** Begin RECORDS SHOWN **

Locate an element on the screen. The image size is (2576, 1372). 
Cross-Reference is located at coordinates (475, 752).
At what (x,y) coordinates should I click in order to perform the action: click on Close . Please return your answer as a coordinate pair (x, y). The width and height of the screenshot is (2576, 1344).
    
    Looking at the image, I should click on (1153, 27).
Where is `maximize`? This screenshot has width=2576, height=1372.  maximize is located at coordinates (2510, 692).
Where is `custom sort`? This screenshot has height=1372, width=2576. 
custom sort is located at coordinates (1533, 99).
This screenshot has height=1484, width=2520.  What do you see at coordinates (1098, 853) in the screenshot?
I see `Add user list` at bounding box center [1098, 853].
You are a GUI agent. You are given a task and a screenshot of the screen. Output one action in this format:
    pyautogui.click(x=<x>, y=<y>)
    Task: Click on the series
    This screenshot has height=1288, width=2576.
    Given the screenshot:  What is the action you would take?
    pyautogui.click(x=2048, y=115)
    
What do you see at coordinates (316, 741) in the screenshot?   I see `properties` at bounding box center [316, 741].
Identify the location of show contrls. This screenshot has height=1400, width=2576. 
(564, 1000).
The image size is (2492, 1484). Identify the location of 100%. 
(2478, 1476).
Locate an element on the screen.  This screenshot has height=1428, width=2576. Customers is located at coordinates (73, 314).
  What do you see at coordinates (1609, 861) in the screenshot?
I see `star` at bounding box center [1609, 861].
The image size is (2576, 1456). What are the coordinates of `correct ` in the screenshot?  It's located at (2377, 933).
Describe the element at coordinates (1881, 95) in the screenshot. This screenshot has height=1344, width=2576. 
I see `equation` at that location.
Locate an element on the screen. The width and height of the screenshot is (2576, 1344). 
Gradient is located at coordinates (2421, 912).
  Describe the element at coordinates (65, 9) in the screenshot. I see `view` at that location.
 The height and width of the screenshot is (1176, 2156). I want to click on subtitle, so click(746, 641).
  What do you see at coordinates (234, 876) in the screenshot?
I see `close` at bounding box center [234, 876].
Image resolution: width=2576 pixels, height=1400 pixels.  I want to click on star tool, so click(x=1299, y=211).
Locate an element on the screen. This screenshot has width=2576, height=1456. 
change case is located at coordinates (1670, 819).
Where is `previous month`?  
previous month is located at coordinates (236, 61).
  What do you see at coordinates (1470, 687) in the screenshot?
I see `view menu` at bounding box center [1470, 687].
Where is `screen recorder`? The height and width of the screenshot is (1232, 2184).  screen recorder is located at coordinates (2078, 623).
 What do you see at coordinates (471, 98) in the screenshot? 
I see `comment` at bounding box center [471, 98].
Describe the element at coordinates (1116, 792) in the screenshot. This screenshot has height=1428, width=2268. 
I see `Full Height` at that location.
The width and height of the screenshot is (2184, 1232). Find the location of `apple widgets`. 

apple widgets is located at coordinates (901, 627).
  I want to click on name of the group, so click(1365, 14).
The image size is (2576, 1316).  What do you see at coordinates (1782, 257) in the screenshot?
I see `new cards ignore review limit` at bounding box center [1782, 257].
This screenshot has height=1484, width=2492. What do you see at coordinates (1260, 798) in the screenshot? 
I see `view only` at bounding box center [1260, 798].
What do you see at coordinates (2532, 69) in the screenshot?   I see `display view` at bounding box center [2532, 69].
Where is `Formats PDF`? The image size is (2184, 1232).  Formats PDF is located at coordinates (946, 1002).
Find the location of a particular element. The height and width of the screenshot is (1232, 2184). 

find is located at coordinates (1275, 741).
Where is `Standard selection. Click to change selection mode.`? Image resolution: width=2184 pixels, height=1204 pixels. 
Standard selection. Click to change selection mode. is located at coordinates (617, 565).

** End RECORDS SHOWN **

# BRIEF:
Write out all of the records above exactly as they appear, with no changes.

# RESPONSE TO THE EXERCISE:
Locate an element on the screen. The image size is (2576, 1372). 
Cross-Reference is located at coordinates (475, 752).
At what (x,y) coordinates should I click in order to perform the action: click on Close . Please return your answer as a coordinate pair (x, y). The width and height of the screenshot is (2576, 1344).
    
    Looking at the image, I should click on (1153, 27).
Where is `maximize`? This screenshot has width=2576, height=1372.  maximize is located at coordinates (2510, 692).
Where is `custom sort`? This screenshot has height=1372, width=2576. 
custom sort is located at coordinates (1533, 99).
This screenshot has height=1484, width=2520.  What do you see at coordinates (1098, 853) in the screenshot?
I see `Add user list` at bounding box center [1098, 853].
You are a GUI agent. You are given a task and a screenshot of the screen. Output one action in this format:
    pyautogui.click(x=<x>, y=<y>)
    Task: Click on the series
    This screenshot has height=1288, width=2576.
    Given the screenshot:  What is the action you would take?
    pyautogui.click(x=2048, y=115)
    
What do you see at coordinates (316, 741) in the screenshot?   I see `properties` at bounding box center [316, 741].
Identify the location of show contrls. This screenshot has height=1400, width=2576. 
(564, 1000).
The image size is (2492, 1484). Identify the location of 100%. 
(2478, 1476).
Locate an element on the screen.  This screenshot has height=1428, width=2576. Customers is located at coordinates (73, 314).
  What do you see at coordinates (1609, 861) in the screenshot?
I see `star` at bounding box center [1609, 861].
The image size is (2576, 1456). What are the coordinates of `correct ` in the screenshot?  It's located at (2377, 933).
Describe the element at coordinates (1881, 95) in the screenshot. This screenshot has height=1344, width=2576. 
I see `equation` at that location.
Locate an element on the screen. The width and height of the screenshot is (2576, 1344). 
Gradient is located at coordinates (2421, 912).
  Describe the element at coordinates (65, 9) in the screenshot. I see `view` at that location.
 The height and width of the screenshot is (1176, 2156). I want to click on subtitle, so click(746, 641).
  What do you see at coordinates (234, 876) in the screenshot?
I see `close` at bounding box center [234, 876].
Image resolution: width=2576 pixels, height=1400 pixels.  I want to click on star tool, so click(x=1299, y=211).
Locate an element on the screen. This screenshot has width=2576, height=1456. 
change case is located at coordinates (1670, 819).
Where is `previous month`?  
previous month is located at coordinates (236, 61).
  What do you see at coordinates (1470, 687) in the screenshot?
I see `view menu` at bounding box center [1470, 687].
Where is `screen recorder`? The height and width of the screenshot is (1232, 2184).  screen recorder is located at coordinates (2078, 623).
 What do you see at coordinates (471, 98) in the screenshot? 
I see `comment` at bounding box center [471, 98].
Describe the element at coordinates (1116, 792) in the screenshot. This screenshot has height=1428, width=2268. 
I see `Full Height` at that location.
The width and height of the screenshot is (2184, 1232). Find the location of `apple widgets`. 

apple widgets is located at coordinates (901, 627).
  I want to click on name of the group, so click(1365, 14).
The image size is (2576, 1316).  What do you see at coordinates (1782, 257) in the screenshot?
I see `new cards ignore review limit` at bounding box center [1782, 257].
This screenshot has height=1484, width=2492. What do you see at coordinates (1260, 798) in the screenshot? 
I see `view only` at bounding box center [1260, 798].
What do you see at coordinates (2532, 69) in the screenshot?   I see `display view` at bounding box center [2532, 69].
Where is `Formats PDF`? The image size is (2184, 1232).  Formats PDF is located at coordinates (946, 1002).
Find the location of a particular element. The height and width of the screenshot is (1232, 2184). 

find is located at coordinates (1275, 741).
Where is `Standard selection. Click to change selection mode.`? Image resolution: width=2184 pixels, height=1204 pixels. 
Standard selection. Click to change selection mode. is located at coordinates (617, 565).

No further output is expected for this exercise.